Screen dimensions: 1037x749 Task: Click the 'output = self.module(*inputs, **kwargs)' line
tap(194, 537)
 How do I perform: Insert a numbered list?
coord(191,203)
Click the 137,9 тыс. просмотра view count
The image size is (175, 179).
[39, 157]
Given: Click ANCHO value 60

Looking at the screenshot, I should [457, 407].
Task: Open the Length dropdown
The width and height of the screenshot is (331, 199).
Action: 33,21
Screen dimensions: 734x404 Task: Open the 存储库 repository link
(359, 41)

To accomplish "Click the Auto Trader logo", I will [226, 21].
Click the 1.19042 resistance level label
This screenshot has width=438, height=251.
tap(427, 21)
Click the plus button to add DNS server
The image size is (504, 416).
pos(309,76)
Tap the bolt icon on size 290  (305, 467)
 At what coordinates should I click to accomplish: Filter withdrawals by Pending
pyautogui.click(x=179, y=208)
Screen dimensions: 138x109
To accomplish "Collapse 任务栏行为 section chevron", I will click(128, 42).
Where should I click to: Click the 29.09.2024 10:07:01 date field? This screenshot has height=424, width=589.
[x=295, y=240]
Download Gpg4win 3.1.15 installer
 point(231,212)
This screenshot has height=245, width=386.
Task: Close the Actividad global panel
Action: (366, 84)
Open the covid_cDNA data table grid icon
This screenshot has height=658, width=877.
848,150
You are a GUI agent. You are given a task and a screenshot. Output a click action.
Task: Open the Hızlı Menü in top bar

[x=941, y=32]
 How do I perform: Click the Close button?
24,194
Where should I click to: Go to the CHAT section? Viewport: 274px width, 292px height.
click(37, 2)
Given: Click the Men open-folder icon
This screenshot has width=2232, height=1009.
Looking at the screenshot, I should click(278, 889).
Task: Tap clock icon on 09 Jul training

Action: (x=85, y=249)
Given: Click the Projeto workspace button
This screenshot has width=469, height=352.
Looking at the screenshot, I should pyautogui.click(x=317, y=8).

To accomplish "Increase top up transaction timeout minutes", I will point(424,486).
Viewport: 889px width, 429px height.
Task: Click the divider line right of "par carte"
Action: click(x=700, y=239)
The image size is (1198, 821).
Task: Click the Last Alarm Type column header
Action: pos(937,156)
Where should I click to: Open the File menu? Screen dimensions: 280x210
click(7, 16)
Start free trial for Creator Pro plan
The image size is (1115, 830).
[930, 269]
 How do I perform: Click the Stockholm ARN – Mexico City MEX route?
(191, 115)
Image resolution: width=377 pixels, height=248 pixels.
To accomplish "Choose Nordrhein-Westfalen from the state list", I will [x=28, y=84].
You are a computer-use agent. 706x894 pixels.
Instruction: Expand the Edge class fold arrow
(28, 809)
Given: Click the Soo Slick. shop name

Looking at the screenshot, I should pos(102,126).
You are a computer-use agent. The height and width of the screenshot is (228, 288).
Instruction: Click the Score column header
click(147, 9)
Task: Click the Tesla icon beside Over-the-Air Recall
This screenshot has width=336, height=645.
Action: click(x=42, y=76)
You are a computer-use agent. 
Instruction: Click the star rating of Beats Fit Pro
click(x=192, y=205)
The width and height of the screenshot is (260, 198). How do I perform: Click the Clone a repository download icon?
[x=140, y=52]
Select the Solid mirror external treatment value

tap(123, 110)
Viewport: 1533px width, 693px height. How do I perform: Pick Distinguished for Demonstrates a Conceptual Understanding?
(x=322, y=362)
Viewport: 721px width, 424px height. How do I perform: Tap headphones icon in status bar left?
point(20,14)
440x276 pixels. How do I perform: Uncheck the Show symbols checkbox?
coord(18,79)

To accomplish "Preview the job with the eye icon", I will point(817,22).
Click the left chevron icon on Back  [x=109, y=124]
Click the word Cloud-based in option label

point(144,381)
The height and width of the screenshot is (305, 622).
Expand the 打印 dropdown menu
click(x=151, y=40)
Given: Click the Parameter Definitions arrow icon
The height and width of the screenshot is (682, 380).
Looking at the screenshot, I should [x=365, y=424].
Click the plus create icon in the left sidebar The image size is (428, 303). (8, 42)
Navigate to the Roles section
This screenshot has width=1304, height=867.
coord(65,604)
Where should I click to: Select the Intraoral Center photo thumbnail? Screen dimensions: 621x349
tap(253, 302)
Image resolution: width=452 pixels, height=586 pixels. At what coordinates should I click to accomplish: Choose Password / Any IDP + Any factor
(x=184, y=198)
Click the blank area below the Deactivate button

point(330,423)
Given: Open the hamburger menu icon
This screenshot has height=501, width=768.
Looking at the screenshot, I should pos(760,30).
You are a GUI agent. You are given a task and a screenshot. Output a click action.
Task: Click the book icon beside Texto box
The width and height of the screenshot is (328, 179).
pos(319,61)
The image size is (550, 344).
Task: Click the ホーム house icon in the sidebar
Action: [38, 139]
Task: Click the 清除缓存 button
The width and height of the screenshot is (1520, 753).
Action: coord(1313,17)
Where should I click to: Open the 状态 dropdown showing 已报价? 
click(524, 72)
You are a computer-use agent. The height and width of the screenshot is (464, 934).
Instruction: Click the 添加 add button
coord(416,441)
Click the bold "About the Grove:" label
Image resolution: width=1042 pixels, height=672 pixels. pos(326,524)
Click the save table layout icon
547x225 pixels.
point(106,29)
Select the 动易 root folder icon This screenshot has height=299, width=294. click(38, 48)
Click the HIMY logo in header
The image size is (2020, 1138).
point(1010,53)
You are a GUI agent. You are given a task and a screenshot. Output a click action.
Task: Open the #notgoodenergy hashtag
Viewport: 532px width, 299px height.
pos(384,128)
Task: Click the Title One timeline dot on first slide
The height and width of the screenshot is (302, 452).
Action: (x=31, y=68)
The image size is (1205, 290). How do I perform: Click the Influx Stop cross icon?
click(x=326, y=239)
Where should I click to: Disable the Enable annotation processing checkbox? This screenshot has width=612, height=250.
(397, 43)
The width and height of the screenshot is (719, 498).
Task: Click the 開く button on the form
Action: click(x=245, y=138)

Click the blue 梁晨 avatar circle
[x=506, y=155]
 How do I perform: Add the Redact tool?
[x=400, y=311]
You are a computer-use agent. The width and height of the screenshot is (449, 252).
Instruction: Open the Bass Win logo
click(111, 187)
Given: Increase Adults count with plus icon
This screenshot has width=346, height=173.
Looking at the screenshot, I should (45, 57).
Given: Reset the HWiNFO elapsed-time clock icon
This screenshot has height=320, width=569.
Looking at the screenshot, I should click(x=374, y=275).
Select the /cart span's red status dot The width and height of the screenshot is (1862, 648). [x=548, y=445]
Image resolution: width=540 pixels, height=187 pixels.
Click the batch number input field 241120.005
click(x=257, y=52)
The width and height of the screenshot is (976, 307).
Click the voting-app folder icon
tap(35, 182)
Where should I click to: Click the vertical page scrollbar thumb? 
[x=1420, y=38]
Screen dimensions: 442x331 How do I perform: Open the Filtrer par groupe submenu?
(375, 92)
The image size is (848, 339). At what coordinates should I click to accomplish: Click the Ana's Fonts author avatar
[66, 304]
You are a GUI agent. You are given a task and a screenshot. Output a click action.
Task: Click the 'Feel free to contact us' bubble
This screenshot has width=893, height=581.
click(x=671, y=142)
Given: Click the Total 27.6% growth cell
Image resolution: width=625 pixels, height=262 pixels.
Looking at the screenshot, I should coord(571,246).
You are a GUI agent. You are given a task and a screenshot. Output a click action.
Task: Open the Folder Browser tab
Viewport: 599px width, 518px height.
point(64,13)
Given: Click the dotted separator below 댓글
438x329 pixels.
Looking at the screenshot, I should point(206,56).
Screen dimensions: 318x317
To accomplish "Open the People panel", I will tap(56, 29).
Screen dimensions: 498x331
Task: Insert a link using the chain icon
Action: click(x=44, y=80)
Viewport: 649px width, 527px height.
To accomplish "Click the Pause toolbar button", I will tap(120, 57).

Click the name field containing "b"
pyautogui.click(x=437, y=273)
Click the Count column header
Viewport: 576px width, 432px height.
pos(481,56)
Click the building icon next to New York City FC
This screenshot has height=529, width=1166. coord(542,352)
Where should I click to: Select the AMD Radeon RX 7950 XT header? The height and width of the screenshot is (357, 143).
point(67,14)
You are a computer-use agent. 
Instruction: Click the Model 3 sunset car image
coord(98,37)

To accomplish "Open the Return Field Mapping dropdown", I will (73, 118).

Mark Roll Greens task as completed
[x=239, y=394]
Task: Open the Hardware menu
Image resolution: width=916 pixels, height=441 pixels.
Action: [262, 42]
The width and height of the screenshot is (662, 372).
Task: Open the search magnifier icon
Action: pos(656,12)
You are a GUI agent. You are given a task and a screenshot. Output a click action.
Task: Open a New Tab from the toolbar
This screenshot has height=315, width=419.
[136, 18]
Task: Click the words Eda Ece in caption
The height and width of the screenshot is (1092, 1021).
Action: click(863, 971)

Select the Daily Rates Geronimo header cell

----

TASK DIRECTIONS:
Only the lines from the one containing "Mark Roll Greens task as completed" through the end of the entries above belong in the answer; repeat them exactly.

REPLY TO THE TASK:
Mark Roll Greens task as completed
[x=239, y=394]
Task: Open the Hardware menu
Image resolution: width=916 pixels, height=441 pixels.
Action: [262, 42]
The width and height of the screenshot is (662, 372).
Task: Open the search magnifier icon
Action: pos(656,12)
You are a GUI agent. You are given a task and a screenshot. Output a click action.
Task: Open a New Tab from the toolbar
This screenshot has height=315, width=419.
[136, 18]
Task: Click the words Eda Ece in caption
The height and width of the screenshot is (1092, 1021).
Action: click(863, 971)

Select the Daily Rates Geronimo header cell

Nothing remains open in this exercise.